For those who need the ultimate in compute power, but can't accommodate a computer that would fill an entire room, NVIDIA's DGX-1 'supercomputer' fits the bill. Unveiled earlier this year at NVIDIA's own GTC, the DGX-1 is a server unit that packs in 8 of the company's ultra-powerful Tesla V100s, delivering a peak 960 TFLOPS of half-precision performance.
We're not sure how many of these monsters are out in the wild, but one anonymous Geekbench user had access to one long enough to run the test, and immediately broke world records. As you can see in the shot below, the DGX-1 running either OpenCL or CUDA simply dominated the rest, although there are more than just the obvious reasons for it.
As mentioned, DGX-1 includes 8 GPUs, whereas the competition seems to have been running 4 GPU systems.
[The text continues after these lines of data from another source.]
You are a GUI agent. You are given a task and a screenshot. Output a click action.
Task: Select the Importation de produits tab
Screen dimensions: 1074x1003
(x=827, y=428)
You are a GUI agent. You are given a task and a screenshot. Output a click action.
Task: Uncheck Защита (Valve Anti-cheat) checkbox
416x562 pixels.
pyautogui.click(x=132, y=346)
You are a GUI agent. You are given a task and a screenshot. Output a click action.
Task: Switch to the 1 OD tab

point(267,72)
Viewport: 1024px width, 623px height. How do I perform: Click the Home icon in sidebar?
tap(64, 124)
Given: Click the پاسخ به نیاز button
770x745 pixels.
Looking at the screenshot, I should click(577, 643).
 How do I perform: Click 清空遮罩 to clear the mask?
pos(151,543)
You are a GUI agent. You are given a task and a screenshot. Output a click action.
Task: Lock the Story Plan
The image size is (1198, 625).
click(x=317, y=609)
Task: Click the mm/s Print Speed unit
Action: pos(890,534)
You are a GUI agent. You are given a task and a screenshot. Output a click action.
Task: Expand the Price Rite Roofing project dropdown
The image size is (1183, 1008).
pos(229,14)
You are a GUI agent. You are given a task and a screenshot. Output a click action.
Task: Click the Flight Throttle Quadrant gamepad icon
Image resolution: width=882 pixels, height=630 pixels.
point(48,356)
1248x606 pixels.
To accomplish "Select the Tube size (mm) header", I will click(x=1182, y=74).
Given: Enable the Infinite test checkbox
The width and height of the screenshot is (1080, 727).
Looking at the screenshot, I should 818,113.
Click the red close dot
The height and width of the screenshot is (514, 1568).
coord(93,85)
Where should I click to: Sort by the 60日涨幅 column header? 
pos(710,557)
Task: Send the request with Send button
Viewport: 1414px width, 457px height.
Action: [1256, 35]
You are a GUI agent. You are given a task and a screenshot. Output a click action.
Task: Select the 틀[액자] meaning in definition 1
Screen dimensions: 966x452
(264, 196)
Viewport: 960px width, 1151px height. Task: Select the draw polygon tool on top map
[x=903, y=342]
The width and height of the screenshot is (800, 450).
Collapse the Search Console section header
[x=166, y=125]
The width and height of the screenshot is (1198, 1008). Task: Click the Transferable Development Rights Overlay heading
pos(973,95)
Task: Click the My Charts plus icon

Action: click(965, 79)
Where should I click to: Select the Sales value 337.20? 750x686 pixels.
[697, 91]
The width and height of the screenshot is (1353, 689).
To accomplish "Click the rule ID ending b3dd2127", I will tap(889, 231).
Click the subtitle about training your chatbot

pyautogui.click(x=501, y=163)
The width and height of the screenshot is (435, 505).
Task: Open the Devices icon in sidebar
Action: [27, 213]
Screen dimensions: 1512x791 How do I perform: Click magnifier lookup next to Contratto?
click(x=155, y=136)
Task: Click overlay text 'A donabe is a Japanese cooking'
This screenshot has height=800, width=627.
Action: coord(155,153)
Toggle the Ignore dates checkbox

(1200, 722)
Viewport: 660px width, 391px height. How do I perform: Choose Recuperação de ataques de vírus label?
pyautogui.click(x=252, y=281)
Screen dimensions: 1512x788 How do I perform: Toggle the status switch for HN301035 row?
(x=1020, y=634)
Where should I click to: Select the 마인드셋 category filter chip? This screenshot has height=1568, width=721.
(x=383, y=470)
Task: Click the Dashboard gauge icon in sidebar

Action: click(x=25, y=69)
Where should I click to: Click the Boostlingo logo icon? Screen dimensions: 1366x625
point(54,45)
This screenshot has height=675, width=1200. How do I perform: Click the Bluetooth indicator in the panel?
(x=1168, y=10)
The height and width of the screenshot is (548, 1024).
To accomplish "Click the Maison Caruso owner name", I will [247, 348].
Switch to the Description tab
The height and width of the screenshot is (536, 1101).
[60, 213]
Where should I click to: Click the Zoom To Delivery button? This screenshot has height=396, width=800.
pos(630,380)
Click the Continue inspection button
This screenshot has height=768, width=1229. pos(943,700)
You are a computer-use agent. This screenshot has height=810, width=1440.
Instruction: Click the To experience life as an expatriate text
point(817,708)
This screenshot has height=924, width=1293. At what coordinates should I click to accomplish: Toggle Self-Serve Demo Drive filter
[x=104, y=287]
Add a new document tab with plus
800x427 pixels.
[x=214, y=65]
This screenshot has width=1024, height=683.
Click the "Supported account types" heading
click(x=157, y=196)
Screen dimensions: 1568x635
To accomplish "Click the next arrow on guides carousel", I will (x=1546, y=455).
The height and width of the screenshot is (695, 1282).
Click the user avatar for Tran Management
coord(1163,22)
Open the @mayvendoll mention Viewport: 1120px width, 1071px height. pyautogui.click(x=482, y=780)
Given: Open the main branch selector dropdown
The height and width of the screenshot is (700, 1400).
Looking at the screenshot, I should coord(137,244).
That's based on a Quadro P100 result in an Intel Xeon E5-2690 v4 dual-CPU system, thus implying a cap of four GPUs. Unfortunately, Geekbench doesn't seem to display specific information, such as number of GPUs, making the results a bit harder to interpret.
Nonetheless, it's not surprising to see 8x V100s slaughter 4x P100, but it's still just an awesome thing to see. It's also interesting to note that in some cases, NVIDIA's CUDA API can prove much faster than OpenCL on its hardware, once again proving that it really helps to understand your workloads.
With the DGX-1 giving NVIDIA a major lead over itself, it feels like it's going to be a while before we see this record broken by any significant margin (eg: not just with a retest hoping for better results). Tesla V100s are likely to be the flagship for the next couple of years, and based on what we know from AMD's Vega, NVIDIA is probably going to be safe on top of Geekbench for the foreseeable future, especially considering its CUDA API delivers a huge performance boost by itself.